PAGE TEXT
Curry, Delmue take top honors at Bobcat Classic cyclocross race
It all began a century ago in a European pasture.
SEAN SPERRY/CHRONICLE
Cyclocross rider Kristian Miller plummets toward the ground after taking an obstacle head-on as Jay Rutherford, right, negotiates the dirt pile.
At least that’s how Nathan Phillips, Saturday’s Bobcat Classic race director, describes the start of cyclocross racing.
“It started in farmers’ fields in Belgium in the early 1900s,” Phillips said. “It started before mountain biking, for road cyclists to train,” especially during the fall and winter off-season.
For cyclocross, or ’cross as the name is often shortened, racers compete on what looks like a road bike n larger frame, skinny tires and curved, drop handlebars.

Items listed in a dataset
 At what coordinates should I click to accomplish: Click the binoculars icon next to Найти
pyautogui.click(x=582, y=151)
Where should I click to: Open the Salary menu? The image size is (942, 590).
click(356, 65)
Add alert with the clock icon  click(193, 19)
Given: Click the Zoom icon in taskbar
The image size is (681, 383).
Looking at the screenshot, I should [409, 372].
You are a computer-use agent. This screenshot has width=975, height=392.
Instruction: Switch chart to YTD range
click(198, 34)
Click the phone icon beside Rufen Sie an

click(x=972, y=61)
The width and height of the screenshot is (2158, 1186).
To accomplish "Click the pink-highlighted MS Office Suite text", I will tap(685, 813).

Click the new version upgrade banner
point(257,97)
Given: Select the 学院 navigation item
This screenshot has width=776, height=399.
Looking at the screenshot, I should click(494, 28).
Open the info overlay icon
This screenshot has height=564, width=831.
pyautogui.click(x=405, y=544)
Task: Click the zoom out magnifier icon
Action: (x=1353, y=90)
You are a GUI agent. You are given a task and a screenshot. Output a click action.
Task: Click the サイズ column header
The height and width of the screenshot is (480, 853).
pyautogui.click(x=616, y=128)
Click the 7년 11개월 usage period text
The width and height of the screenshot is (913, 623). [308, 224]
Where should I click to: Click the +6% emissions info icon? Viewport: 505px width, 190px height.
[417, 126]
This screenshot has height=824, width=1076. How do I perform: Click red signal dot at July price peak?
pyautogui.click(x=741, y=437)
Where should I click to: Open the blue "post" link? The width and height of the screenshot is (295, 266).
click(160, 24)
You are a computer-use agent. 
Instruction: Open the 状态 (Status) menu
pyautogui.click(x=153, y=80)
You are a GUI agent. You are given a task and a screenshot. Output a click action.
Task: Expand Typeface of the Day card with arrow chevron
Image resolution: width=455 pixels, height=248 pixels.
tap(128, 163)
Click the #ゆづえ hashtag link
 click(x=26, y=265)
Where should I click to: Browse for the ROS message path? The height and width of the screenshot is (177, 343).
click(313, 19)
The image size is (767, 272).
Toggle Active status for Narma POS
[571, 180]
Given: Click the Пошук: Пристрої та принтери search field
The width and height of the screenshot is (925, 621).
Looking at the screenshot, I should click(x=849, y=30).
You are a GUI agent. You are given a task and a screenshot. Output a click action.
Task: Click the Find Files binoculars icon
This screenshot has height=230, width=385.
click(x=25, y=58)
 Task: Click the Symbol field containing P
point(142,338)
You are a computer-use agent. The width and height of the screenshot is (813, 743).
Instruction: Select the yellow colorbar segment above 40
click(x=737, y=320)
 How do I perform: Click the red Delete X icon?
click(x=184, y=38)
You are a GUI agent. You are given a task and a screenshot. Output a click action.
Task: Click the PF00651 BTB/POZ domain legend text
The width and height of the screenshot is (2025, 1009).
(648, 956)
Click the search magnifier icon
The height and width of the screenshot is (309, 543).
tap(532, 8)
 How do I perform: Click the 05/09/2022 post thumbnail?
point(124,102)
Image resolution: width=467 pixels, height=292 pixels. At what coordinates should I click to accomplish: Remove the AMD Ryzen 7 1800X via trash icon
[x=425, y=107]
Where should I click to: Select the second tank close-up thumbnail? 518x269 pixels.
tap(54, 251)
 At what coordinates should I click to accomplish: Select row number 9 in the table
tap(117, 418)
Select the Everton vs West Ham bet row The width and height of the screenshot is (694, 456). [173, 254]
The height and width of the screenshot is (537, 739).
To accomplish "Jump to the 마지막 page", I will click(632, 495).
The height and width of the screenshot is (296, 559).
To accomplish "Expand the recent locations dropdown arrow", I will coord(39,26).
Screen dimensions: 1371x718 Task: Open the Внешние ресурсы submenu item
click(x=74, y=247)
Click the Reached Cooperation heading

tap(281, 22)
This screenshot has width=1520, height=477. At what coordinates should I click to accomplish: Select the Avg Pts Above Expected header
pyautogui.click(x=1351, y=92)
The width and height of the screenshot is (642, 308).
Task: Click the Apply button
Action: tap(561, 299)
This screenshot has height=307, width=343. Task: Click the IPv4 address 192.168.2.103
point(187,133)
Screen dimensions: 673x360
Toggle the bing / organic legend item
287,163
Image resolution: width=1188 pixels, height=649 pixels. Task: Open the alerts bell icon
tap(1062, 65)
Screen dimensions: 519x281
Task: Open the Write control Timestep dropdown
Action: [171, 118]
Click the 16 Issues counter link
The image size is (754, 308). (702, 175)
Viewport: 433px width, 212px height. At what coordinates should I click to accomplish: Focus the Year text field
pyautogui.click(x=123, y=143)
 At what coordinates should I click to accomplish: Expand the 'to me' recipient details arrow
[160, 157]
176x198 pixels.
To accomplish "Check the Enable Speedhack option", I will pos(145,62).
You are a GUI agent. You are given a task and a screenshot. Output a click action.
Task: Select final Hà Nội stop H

REQUIRED TASKS
1. From the cyclocross race article, list every person named there with both a first and a last name.
2. According to Nathan Phillips in the cyclocross race article, where and when did cyclocross start?
3. Carry on the cyclocross race article from the point where it stops.

TASK-BY-TASK OUTPUTS
1. Sean Sperry, Kristian Miller, Jay Rutherford, Nathan Phillips

2. In farmers' fields in Belgium in the early 1900s.

3.
“It’s basically a road bike,” Jason Delmue, the men’s category 4 race winner, said, “but it’s got a little bit extra clearance for tires that are a little bit fatter, and then with traction. And it’s got cantilever brakes.”
The wider style of brake adds more clearance as well, ensuring that mud and other course debris hinder a racer as little as possible.
A standard cyclocross race is based more on time than distance. A race lasts for one hour, a short enough time to be considered basically a sprint. Laps on a typical course last between roughly five to eight minutes and each course has its own unique set of obstacles and terrain features.
“The hardest things you can imagine riding over,” Phillips says, “that’s what it is. That makes it interesting.”
This on-and-off the bike style of racing also traces its origins to the farmers’ fields, where sometimes riders encountered sections that simply couldn’t be ridden. That tradition has been carried into modern course design.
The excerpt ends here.